A plot showing four text labels arranged vertically. The top  label is 'bold.italic' and is displayed in bold and italic. The next three labels are 'italic', 'bold' and 'normal' and are displayed in their  respective styles.

Font style

Font size

The size of text is measured in mm by default. This is unusual, but makes the size of text consistent with the size of lines and points. Typically you specify font size using points (or pt for short), where 1 pt = 0.35mm. In geom_text() and geom_label(), you can set size.unit = "pt" to use points instead of millimeters. In addition, ggplot2 provides a conversion factor as the variable .pt, so if you want to draw 12pt text, you can also set size = 12 / .pt.

Justification

Horizontal and vertical justification have the same parameterisation, either a string (“top”, “middle”, “bottom”, “left”, “center”, “right”) or a number between 0 and 1:

  • top = 1, middle = 0.5, bottom = 0
  • left = 0, center = 0.5, right = 1
just = pd.DataFrame({"hjust": ["center", "right", "left"], "x": [0, 1, 2]}).merge(pd.DataFrame({"vjust": ["center", "top", "bottom"], "y": [0, 1, 2]}), how="cross")
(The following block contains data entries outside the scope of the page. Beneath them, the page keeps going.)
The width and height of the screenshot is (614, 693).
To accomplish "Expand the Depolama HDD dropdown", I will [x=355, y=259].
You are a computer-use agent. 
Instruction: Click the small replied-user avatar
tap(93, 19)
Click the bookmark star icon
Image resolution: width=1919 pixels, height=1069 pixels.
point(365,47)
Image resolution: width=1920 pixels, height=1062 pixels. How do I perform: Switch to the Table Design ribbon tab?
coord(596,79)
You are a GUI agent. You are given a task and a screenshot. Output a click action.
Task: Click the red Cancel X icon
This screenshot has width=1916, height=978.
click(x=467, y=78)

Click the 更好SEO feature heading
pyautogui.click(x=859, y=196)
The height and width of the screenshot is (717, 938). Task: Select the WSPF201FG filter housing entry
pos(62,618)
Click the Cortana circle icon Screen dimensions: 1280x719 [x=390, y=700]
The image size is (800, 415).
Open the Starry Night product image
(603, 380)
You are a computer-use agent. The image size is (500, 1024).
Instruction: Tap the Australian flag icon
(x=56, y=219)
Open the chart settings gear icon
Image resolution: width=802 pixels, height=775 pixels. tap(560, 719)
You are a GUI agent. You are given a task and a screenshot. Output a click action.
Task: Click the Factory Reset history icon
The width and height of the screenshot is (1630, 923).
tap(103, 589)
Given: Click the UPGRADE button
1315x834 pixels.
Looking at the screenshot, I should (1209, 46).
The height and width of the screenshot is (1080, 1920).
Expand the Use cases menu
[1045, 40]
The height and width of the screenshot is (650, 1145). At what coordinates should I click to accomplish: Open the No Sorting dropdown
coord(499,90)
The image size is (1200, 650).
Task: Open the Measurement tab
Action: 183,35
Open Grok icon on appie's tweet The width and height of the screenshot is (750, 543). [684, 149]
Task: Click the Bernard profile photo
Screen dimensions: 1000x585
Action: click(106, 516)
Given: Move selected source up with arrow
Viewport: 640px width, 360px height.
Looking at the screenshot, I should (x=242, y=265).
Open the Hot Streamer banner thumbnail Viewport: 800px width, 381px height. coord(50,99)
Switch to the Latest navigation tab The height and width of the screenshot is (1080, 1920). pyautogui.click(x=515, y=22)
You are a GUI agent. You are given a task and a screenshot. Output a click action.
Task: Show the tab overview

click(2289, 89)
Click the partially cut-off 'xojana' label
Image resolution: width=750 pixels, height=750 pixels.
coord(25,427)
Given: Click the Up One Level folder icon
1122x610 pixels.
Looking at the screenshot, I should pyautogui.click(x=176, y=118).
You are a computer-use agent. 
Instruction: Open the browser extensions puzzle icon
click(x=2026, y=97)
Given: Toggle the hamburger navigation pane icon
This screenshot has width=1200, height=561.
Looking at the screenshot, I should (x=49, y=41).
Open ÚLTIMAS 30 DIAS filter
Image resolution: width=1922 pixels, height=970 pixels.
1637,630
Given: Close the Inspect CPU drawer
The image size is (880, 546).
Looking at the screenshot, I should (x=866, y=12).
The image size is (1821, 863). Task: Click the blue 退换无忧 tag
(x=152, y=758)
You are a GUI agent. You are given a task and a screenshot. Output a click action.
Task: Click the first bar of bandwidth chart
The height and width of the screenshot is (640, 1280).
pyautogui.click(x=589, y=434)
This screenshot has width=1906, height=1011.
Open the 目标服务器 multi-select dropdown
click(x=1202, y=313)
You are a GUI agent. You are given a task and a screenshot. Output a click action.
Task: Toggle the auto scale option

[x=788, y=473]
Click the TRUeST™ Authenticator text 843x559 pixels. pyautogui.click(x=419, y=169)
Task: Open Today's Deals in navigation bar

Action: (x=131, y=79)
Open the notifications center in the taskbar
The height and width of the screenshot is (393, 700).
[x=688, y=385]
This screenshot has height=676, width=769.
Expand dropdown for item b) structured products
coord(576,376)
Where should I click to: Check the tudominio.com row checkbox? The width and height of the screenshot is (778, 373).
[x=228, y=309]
just["label"] = just["hjust"].astype(str).str.cat(just["vjust"].astype(str), sep=", ")

(
  ggplot(just, aes("x", "y")) +
  geom_point(colour = "grey", size = 5) + 
  geom_text(aes(label = "label", hjust = "hjust", vjust = "vjust"))
  + expand_limits(x = [-.5, 2.5], y = [-.5, 2.5])
)

A 3-by-3 grid of text on top of points, with horizontal text justification increasing from 0 to 1 on the x-axis and vertical  justification increasing from 0 to 1 on the y-axis. The points make it easier to see the relative placement of text.

Note that you can use numbers outside the range (0, 1), but it’s not recommended.